── RECORDS SUPPLIED ──
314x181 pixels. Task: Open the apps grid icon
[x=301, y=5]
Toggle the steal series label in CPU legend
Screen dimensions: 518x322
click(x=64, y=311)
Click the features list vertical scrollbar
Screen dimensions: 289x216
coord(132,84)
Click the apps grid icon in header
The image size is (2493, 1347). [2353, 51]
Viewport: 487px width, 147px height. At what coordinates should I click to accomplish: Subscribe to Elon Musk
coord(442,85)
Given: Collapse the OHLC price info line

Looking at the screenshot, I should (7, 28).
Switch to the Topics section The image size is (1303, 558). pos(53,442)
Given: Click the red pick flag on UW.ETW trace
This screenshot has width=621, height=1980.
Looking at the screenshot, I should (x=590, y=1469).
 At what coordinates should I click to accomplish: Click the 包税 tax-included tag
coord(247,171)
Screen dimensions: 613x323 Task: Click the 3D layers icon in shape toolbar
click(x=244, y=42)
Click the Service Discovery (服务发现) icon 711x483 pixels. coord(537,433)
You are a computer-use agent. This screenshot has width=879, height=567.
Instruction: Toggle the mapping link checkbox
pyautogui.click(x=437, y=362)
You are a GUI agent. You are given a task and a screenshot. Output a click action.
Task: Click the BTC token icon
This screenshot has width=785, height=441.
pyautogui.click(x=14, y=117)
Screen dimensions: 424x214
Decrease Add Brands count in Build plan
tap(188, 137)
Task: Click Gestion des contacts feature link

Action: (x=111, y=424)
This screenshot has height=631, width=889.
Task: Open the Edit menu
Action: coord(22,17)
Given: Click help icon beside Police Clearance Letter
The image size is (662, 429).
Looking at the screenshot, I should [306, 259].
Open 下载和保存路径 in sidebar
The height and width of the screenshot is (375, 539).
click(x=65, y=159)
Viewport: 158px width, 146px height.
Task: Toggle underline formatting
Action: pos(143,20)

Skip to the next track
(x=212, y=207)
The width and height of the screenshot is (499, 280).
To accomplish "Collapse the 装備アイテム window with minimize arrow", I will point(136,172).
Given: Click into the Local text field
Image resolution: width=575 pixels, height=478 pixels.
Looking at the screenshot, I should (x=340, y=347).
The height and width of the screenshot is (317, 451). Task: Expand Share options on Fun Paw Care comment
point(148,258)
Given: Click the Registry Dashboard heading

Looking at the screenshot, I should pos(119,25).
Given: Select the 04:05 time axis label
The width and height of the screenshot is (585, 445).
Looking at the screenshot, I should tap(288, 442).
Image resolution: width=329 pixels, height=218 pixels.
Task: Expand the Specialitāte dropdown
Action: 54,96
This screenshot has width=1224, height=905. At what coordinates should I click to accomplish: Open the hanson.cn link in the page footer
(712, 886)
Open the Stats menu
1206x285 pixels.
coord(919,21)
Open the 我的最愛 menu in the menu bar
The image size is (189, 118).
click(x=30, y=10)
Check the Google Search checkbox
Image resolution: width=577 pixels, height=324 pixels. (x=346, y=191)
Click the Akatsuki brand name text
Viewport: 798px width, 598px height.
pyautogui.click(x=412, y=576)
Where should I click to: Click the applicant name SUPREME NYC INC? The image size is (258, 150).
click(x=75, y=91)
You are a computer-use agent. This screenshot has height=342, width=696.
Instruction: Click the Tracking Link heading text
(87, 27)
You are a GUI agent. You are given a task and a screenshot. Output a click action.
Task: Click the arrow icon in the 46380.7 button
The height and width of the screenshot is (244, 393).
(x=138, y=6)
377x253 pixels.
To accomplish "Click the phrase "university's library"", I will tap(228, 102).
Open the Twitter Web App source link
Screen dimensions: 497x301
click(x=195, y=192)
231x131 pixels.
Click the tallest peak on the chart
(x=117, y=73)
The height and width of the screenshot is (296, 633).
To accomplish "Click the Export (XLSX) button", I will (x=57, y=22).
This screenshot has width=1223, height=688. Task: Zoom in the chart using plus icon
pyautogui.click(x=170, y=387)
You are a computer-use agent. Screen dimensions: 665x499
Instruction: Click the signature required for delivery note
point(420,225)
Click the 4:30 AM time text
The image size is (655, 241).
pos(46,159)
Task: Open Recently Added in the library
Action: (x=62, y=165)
───
■ PROBLEM DETAILS
Nothing above should be left out; write out every record exactly.

■ EXPECTED ANSWER
314x181 pixels. Task: Open the apps grid icon
[x=301, y=5]
Toggle the steal series label in CPU legend
Screen dimensions: 518x322
click(x=64, y=311)
Click the features list vertical scrollbar
Screen dimensions: 289x216
coord(132,84)
Click the apps grid icon in header
The image size is (2493, 1347). [2353, 51]
Viewport: 487px width, 147px height. At what coordinates should I click to accomplish: Subscribe to Elon Musk
coord(442,85)
Given: Collapse the OHLC price info line

Looking at the screenshot, I should (7, 28).
Switch to the Topics section The image size is (1303, 558). pos(53,442)
Given: Click the red pick flag on UW.ETW trace
This screenshot has width=621, height=1980.
Looking at the screenshot, I should (x=590, y=1469).
 At what coordinates should I click to accomplish: Click the 包税 tax-included tag
coord(247,171)
Screen dimensions: 613x323 Task: Click the 3D layers icon in shape toolbar
click(x=244, y=42)
Click the Service Discovery (服务发现) icon 711x483 pixels. coord(537,433)
You are a computer-use agent. This screenshot has width=879, height=567.
Instruction: Toggle the mapping link checkbox
pyautogui.click(x=437, y=362)
You are a GUI agent. You are given a task and a screenshot. Output a click action.
Task: Click the BTC token icon
This screenshot has width=785, height=441.
pyautogui.click(x=14, y=117)
Screen dimensions: 424x214
Decrease Add Brands count in Build plan
tap(188, 137)
Task: Click Gestion des contacts feature link

Action: (x=111, y=424)
This screenshot has height=631, width=889.
Task: Open the Edit menu
Action: coord(22,17)
Given: Click help icon beside Police Clearance Letter
The image size is (662, 429).
Looking at the screenshot, I should [306, 259].
Open 下载和保存路径 in sidebar
The height and width of the screenshot is (375, 539).
click(x=65, y=159)
Viewport: 158px width, 146px height.
Task: Toggle underline formatting
Action: pos(143,20)

Skip to the next track
(x=212, y=207)
The width and height of the screenshot is (499, 280).
To accomplish "Collapse the 装備アイテム window with minimize arrow", I will point(136,172).
Given: Click into the Local text field
Image resolution: width=575 pixels, height=478 pixels.
Looking at the screenshot, I should (x=340, y=347).
The height and width of the screenshot is (317, 451). Task: Expand Share options on Fun Paw Care comment
point(148,258)
Given: Click the Registry Dashboard heading

Looking at the screenshot, I should pos(119,25).
Given: Select the 04:05 time axis label
The width and height of the screenshot is (585, 445).
Looking at the screenshot, I should tap(288, 442).
Image resolution: width=329 pixels, height=218 pixels.
Task: Expand the Specialitāte dropdown
Action: 54,96
This screenshot has width=1224, height=905. At what coordinates should I click to accomplish: Open the hanson.cn link in the page footer
(712, 886)
Open the Stats menu
1206x285 pixels.
coord(919,21)
Open the 我的最愛 menu in the menu bar
The image size is (189, 118).
click(x=30, y=10)
Check the Google Search checkbox
Image resolution: width=577 pixels, height=324 pixels. (x=346, y=191)
Click the Akatsuki brand name text
Viewport: 798px width, 598px height.
pyautogui.click(x=412, y=576)
Where should I click to: Click the applicant name SUPREME NYC INC? The image size is (258, 150).
click(x=75, y=91)
You are a computer-use agent. This screenshot has height=342, width=696.
Instruction: Click the Tracking Link heading text
(87, 27)
You are a GUI agent. You are given a task and a screenshot. Output a click action.
Task: Click the arrow icon in the 46380.7 button
The height and width of the screenshot is (244, 393).
(x=138, y=6)
377x253 pixels.
To accomplish "Click the phrase "university's library"", I will tap(228, 102).
Open the Twitter Web App source link
Screen dimensions: 497x301
click(x=195, y=192)
231x131 pixels.
Click the tallest peak on the chart
(x=117, y=73)
The height and width of the screenshot is (296, 633).
To accomplish "Click the Export (XLSX) button", I will (x=57, y=22).
This screenshot has width=1223, height=688. Task: Zoom in the chart using plus icon
pyautogui.click(x=170, y=387)
You are a computer-use agent. Screen dimensions: 665x499
Instruction: Click the signature required for delivery note
point(420,225)
Click the 4:30 AM time text
The image size is (655, 241).
pos(46,159)
Task: Open Recently Added in the library
Action: (x=62, y=165)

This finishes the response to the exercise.